## [INSTRUCTIONS TO FOLLOW]
Word for word, transcribe every line from the one holding "Instruction: Click the" through the end of the records, but not the pictures.

## [SOURCE MATERIAL]
· · · · ·

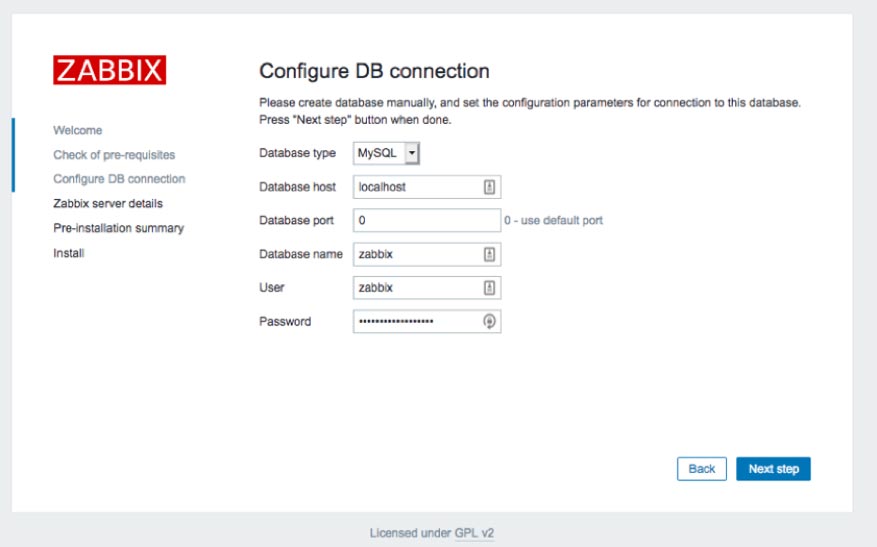Focus the Database port input field
The image size is (877, 547).
point(427,220)
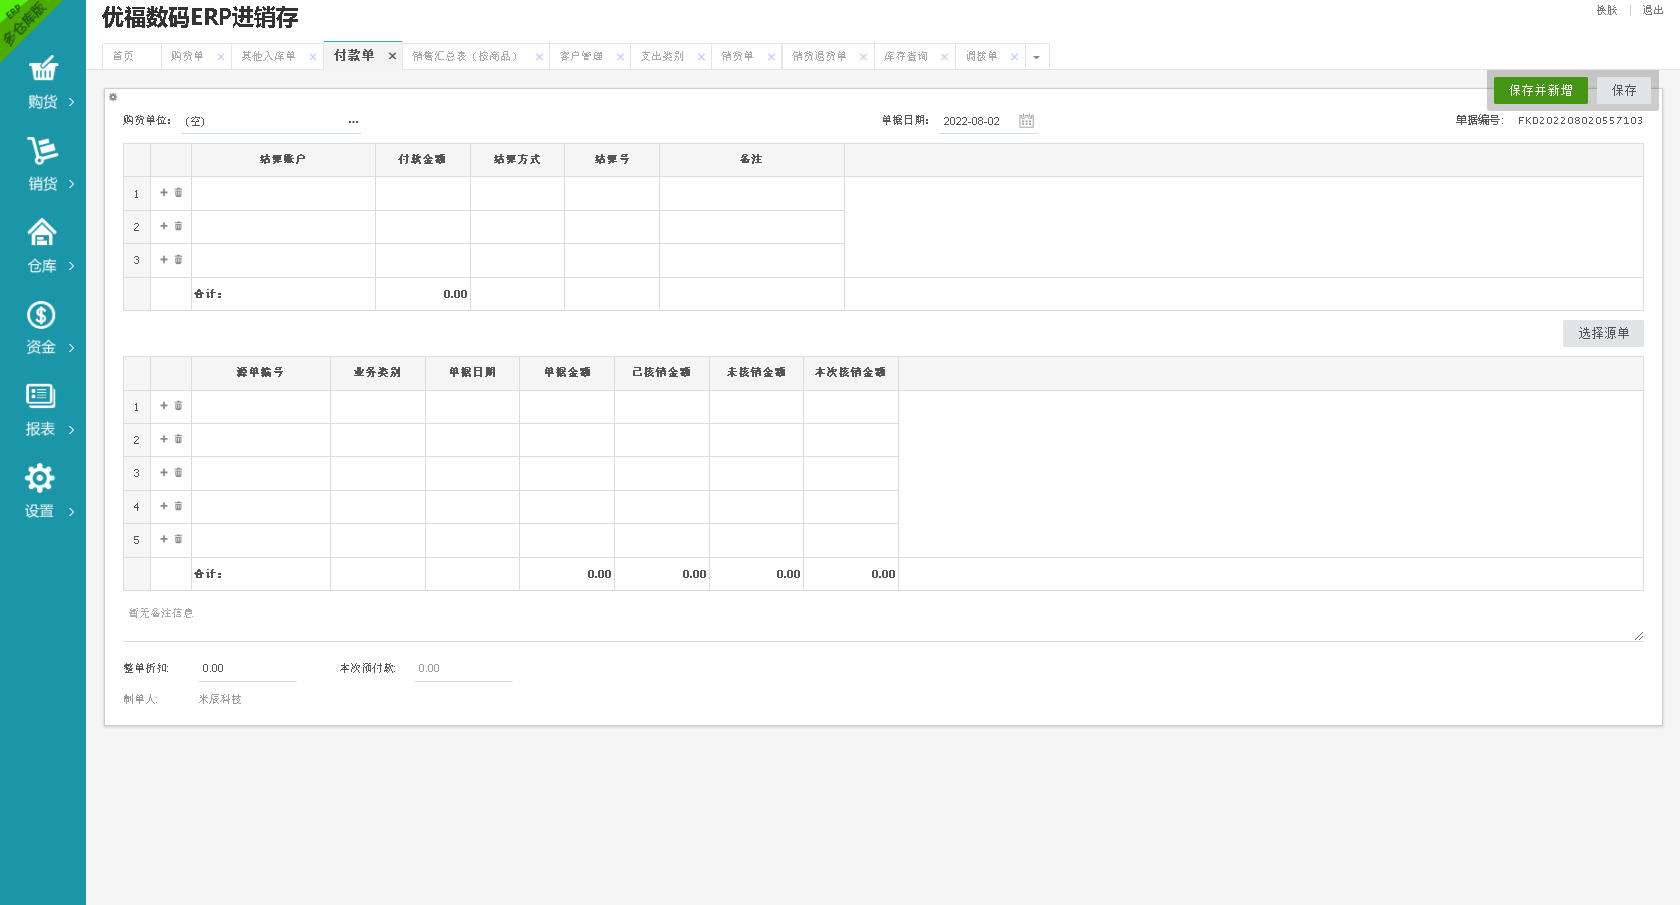
Task: Click the 选择源单 button
Action: click(x=1602, y=334)
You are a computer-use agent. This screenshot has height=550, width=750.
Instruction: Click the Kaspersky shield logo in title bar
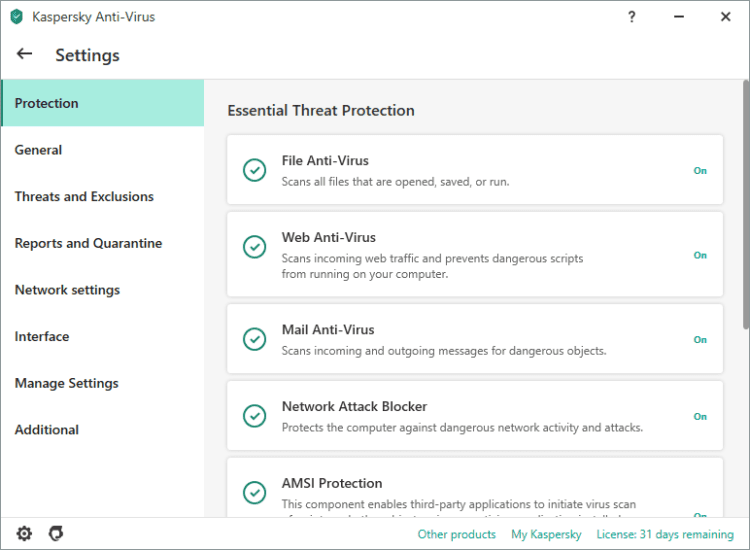16,17
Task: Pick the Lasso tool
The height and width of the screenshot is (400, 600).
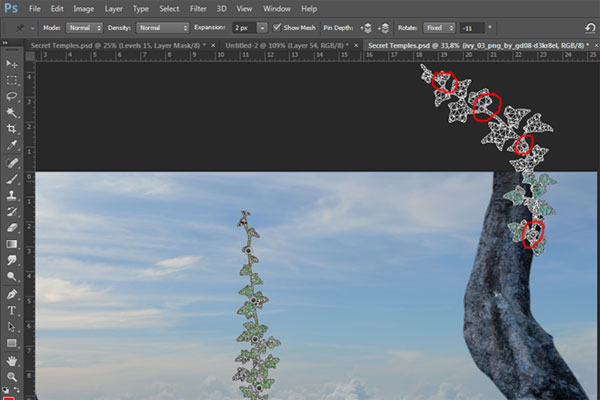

· · · · ·

## [PROBLEM SOLUTION]
Instruction: Click the Kaspersky shield logo in title bar
16,17
Task: Pick the Lasso tool
The height and width of the screenshot is (400, 600).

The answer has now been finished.